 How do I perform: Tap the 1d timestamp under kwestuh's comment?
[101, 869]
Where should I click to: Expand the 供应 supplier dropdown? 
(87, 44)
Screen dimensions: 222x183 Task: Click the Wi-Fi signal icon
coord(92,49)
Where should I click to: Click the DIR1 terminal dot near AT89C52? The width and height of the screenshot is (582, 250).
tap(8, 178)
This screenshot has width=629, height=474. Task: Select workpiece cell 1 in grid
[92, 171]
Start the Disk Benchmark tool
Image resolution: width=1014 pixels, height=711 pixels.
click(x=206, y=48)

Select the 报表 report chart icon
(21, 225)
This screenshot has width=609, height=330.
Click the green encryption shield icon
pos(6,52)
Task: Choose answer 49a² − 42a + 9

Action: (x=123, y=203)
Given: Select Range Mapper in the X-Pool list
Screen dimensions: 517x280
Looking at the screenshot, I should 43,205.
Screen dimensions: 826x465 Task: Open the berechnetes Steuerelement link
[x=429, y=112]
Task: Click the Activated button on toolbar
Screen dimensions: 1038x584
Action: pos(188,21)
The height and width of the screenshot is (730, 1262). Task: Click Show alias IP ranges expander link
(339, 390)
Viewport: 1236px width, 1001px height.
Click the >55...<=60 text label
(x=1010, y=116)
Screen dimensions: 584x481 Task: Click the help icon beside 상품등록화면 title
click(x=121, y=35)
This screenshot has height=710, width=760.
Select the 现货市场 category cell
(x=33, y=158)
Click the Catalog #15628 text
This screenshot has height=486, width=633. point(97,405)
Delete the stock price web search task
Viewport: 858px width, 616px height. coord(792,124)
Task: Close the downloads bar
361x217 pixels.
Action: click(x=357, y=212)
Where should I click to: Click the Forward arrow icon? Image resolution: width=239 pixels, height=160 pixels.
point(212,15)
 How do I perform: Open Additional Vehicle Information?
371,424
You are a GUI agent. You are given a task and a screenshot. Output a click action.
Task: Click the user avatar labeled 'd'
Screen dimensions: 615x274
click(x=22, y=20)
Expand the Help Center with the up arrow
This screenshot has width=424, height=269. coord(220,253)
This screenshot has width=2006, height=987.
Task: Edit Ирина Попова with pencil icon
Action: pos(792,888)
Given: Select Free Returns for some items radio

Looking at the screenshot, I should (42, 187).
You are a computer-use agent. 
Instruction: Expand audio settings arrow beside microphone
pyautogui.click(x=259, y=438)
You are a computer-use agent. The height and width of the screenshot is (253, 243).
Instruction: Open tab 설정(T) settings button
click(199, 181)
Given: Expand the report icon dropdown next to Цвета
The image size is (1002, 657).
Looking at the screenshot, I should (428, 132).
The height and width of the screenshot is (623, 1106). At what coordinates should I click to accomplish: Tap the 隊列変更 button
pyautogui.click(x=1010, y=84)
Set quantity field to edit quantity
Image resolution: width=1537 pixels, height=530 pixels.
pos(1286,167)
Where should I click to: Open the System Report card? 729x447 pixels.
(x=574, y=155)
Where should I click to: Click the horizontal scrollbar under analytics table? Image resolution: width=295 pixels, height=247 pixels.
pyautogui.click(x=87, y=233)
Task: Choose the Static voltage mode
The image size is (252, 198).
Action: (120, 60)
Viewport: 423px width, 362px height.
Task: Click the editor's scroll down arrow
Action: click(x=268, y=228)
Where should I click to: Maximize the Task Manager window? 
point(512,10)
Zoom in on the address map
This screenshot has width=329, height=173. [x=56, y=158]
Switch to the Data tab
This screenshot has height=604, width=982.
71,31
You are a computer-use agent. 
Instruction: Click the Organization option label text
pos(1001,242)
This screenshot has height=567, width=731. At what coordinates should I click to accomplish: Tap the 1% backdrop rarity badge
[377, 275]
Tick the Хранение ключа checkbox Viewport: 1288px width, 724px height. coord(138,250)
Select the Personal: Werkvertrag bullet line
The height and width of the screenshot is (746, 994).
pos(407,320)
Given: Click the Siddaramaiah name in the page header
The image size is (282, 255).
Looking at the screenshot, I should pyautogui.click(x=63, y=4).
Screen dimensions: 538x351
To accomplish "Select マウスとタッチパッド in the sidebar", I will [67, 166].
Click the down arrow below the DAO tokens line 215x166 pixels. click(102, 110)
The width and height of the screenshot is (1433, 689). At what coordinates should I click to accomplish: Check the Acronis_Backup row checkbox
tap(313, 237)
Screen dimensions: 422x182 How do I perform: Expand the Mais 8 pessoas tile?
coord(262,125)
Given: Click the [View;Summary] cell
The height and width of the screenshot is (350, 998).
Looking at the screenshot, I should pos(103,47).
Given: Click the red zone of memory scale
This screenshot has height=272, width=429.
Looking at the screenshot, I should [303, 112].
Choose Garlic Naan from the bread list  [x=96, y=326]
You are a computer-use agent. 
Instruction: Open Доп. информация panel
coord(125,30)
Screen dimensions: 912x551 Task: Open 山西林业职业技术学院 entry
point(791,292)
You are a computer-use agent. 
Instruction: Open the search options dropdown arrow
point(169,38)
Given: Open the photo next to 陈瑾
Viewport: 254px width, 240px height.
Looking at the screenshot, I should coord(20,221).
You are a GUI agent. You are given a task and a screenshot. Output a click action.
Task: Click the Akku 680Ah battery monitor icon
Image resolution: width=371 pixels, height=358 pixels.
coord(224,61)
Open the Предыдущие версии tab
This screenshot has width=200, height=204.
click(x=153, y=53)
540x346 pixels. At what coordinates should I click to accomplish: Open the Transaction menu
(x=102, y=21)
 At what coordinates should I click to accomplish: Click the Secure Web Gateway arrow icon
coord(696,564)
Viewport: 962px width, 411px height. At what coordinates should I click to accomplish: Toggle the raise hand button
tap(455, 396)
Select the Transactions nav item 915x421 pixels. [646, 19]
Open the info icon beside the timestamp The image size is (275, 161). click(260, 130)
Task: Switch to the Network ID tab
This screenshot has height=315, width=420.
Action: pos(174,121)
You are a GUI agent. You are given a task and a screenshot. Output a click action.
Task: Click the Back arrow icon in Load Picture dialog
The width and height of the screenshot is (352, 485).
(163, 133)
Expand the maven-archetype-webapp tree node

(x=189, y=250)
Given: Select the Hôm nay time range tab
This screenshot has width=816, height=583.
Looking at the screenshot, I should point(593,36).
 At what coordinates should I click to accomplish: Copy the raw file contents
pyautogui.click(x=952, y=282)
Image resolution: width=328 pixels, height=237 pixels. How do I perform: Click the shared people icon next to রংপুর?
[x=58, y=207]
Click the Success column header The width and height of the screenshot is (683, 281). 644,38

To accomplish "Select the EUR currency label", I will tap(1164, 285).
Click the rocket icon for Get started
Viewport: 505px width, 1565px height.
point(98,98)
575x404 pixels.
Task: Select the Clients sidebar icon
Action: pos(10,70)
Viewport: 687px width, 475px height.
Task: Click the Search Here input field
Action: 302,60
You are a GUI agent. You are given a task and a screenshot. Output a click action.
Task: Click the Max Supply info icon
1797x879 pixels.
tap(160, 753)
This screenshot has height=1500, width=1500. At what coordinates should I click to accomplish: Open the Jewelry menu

AIM OF THE TASK
Look through the entries above and report each line where the string "list" occurs.

REPLY TO THE EXERCISE
Given: Select Range Mapper in the X-Pool list
Choose Garlic Naan from the bread list  [x=96, y=326]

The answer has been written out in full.